Since these are session cookies, they need be propagated to other locations because if a same userid is logged on 3000 miles away, it should have its own set of session cookies.
Characterization of browser cookies are an irony because, for AJAX apps, the client accesses the cookies without letting the server know. Letting the server know might defeat the purpose of placing the cookies in the browser in the first place. So you would have to choose idle times to send cookie accesses to the server to log - for characterization purposes.
Such level of granularity is good for cookies that are short in lengths (parameter value + parameter name), be it session based or user based cookies.
Therefore, if your parameter names and values of cookie fields are long, you might seek to quantize them.

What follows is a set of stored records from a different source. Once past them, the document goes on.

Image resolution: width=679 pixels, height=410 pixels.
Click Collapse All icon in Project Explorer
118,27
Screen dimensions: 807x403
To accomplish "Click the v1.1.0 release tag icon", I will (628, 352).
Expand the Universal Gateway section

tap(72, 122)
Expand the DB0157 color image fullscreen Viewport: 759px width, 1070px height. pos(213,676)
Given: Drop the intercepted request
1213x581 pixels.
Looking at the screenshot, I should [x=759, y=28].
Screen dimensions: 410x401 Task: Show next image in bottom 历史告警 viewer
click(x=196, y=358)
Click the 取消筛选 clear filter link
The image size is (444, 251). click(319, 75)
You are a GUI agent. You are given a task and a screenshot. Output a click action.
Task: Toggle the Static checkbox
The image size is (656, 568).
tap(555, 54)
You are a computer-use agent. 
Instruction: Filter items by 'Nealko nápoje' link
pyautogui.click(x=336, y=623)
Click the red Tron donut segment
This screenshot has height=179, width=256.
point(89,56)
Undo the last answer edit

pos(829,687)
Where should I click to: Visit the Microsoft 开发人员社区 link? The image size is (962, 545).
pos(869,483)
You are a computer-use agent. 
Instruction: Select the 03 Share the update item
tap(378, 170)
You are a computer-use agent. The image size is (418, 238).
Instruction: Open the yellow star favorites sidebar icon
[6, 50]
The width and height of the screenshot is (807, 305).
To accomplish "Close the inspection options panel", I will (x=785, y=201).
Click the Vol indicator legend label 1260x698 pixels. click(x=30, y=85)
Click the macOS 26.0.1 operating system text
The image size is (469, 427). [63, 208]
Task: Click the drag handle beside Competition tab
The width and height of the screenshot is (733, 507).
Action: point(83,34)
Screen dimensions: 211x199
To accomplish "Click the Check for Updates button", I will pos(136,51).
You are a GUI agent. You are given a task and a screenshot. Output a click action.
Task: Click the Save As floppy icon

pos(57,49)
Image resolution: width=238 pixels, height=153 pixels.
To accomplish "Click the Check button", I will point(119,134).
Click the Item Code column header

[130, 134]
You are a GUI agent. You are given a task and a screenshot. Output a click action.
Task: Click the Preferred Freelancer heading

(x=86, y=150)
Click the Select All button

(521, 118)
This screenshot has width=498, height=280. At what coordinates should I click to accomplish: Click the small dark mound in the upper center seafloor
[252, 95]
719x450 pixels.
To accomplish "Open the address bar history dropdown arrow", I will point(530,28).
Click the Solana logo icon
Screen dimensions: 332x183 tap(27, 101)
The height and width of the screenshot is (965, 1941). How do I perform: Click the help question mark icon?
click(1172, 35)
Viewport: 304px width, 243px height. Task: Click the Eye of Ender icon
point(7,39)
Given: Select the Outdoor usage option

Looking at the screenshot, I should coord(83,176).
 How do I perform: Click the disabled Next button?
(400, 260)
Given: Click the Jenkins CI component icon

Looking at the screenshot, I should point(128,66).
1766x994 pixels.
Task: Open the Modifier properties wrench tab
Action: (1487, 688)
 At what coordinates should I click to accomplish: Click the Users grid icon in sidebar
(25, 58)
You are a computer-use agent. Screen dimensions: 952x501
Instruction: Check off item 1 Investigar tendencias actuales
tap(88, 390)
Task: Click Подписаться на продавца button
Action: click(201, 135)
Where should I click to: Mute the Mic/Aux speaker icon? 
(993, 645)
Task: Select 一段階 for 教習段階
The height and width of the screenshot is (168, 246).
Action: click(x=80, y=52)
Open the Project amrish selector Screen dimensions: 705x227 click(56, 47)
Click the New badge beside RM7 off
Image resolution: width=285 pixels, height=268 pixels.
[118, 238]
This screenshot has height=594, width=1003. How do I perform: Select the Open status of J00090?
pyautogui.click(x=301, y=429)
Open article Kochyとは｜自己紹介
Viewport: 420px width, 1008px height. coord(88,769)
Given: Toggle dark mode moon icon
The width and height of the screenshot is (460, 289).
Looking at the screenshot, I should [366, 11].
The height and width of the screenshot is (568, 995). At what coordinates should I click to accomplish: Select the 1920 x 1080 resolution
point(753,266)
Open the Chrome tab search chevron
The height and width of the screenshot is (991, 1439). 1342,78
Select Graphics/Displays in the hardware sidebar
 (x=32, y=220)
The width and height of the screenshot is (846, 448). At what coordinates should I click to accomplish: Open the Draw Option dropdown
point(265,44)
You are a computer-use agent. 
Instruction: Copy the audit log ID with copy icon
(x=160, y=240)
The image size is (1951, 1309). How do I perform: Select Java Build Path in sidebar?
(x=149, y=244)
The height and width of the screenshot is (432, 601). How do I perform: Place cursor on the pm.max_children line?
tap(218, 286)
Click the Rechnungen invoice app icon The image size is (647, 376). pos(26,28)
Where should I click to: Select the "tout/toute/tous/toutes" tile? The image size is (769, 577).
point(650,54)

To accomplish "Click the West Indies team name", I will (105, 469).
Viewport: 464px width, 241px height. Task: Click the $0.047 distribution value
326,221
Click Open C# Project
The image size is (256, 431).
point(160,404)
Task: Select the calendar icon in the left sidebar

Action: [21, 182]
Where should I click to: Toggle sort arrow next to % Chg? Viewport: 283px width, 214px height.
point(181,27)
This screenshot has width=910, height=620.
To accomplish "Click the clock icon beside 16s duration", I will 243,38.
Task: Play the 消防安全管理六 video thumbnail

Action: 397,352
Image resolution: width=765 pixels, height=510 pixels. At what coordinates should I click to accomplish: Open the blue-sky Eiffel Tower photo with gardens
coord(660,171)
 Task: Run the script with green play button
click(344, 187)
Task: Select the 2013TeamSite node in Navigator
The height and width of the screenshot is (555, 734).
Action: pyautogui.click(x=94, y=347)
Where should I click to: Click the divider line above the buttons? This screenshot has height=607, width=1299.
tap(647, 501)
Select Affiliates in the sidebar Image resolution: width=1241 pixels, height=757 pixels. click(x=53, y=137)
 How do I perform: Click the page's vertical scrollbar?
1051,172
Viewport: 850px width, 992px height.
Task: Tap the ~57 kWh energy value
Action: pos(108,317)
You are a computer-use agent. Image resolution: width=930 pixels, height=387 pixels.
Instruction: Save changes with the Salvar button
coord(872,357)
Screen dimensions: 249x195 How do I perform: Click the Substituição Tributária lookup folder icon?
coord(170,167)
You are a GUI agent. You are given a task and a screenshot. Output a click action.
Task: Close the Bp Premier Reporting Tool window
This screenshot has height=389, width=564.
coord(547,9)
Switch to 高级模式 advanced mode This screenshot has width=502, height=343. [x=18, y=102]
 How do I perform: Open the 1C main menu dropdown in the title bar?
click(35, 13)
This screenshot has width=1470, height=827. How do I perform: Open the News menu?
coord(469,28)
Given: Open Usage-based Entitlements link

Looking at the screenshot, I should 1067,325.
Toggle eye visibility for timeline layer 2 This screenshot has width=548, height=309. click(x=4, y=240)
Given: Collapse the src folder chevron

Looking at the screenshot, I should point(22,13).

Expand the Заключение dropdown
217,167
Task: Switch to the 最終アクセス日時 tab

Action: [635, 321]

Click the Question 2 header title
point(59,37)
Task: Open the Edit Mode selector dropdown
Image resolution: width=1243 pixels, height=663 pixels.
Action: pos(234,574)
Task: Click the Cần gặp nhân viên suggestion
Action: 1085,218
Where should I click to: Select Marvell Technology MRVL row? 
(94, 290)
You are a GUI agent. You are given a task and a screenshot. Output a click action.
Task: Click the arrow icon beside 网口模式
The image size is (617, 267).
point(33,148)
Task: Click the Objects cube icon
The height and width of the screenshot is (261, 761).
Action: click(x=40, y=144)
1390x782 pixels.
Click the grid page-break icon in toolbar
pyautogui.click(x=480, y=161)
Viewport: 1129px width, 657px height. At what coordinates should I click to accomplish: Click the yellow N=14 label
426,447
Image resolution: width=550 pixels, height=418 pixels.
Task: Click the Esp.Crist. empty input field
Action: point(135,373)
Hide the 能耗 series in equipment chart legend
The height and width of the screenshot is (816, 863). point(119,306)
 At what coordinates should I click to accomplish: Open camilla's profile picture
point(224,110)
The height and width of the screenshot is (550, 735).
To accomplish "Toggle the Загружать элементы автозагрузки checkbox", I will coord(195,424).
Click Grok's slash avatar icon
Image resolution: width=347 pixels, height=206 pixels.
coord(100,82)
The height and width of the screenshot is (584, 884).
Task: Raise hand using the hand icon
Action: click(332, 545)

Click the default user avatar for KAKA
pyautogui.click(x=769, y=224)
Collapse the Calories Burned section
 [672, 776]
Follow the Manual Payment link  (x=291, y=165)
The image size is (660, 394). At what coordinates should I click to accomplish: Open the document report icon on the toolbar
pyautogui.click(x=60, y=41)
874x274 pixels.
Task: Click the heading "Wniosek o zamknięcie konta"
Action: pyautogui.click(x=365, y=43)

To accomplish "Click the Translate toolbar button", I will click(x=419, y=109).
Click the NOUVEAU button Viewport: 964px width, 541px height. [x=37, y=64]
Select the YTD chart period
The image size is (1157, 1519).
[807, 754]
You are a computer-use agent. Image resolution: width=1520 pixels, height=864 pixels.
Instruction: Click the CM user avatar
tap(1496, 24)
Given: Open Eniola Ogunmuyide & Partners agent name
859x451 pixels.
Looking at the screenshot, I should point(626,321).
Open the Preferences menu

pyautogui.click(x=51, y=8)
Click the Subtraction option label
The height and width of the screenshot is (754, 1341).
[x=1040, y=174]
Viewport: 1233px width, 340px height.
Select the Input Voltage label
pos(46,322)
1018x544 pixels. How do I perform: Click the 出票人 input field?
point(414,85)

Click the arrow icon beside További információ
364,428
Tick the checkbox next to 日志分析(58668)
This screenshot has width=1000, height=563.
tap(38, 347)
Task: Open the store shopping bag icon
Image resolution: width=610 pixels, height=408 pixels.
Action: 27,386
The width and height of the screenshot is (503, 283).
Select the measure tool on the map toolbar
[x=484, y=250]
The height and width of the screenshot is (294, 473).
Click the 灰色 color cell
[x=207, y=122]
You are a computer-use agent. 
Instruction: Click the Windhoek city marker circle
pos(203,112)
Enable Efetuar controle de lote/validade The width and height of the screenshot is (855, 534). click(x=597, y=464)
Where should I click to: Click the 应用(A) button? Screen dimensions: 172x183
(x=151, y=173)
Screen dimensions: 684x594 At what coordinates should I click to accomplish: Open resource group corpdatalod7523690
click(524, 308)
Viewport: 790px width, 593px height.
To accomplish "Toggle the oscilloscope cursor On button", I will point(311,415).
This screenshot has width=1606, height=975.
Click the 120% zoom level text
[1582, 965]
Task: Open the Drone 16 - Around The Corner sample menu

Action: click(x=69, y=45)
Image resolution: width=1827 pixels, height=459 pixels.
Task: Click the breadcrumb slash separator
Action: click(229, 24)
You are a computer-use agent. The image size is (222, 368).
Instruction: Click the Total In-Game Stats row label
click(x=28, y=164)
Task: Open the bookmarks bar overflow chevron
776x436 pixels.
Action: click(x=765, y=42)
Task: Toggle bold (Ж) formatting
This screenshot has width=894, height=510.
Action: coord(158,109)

However, quantization is a little more complex. Browser cookies have a lot of commonality. Just like any quantization/compression method, you look for the clusters of commonalities and assign each commonality block a signature. Then the cookies are stored in terms of the quantized signature.
How do you facilitate quantization of browser-based cookies? Using GWT as an example, use the Dictionary or Map class.
e.g., the cookie "%1"="^$Kdm3i" might translate to LastConnectedFriend=MohammadAli#jinnah.
You should not need to perform characterization, for example, why store your cookie as "LastConnectedFriend" when you could map it to "%1"? When a user logs in, why not map the most frequently accessed friends, etc, and place that map on the GWT/AJAX launching page? In that way you could shorten your session cookie lengths.
So, is your company looking for a statistical programmer? Disclaimer is, this is written off-the-cuff and might need some factual realignment.